Les faits divers relatant les exactions diverses contre les femmes sont encore nombreux, il n'y a qu'à ouvrir la page des faits divers de nos médias chaque jour !

Notre système judiciaire est totalement inadapté, ainsi que notre code pénal avec une justice qui est déjà laxiste à la base en matière de sanctions contre les crimes délits ou violence touchant les femmes !

Et ne parlons pas de certaines religions que l'on tolère en plus qui avilissent celles-ci!

Ce n'est pas si compliqué de gommer efficacement ces différences avec les hommes, il faut simplement de la volonté et pourtant nous sommes un pays libre ou en principe les femmes ont les mêmes droits que les hommes ?!

Mais bien sur nous sommes gouvernés par une majorité d'hommes, jusqu’au plus haut de l’exécutif qui ne font pas grand-chose pour l'égalité des sexes dans notre société !

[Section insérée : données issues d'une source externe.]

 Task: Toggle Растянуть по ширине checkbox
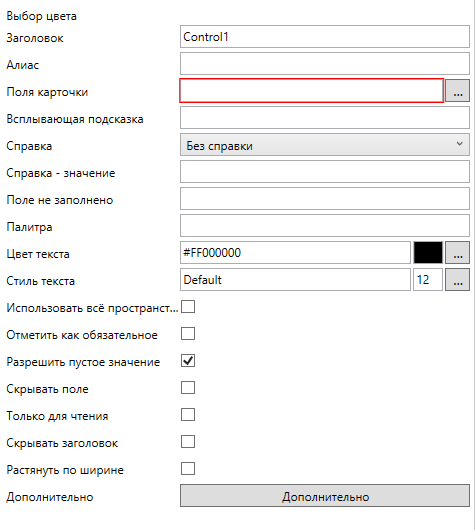point(188,469)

Et quand on voit l'attitude de certains députés à l'assemblée nationale envers leurs consœurs dans l'hémicycle, on voit la bassesse de certains, pourtant celles-ci sont nos mères ou sœurs et nous mettent au monde, mais çà, ils l'ont oublié !

Moi qui suis un vieil homme, j'ai quelque fois honte de la gente masculine dont je fais partie qui vit à notre époque que l'on dit moderne évoluée, mais qui s'enferme dans un passé qui les arrange bien pour faire taire les femmes pour conserver un machisme d'un autre âge !

Car dans le manque de respect d'autrui qui augmente sans cesse, on ne compte plus celui qui concerne les femmes avec les violences qui vont avec !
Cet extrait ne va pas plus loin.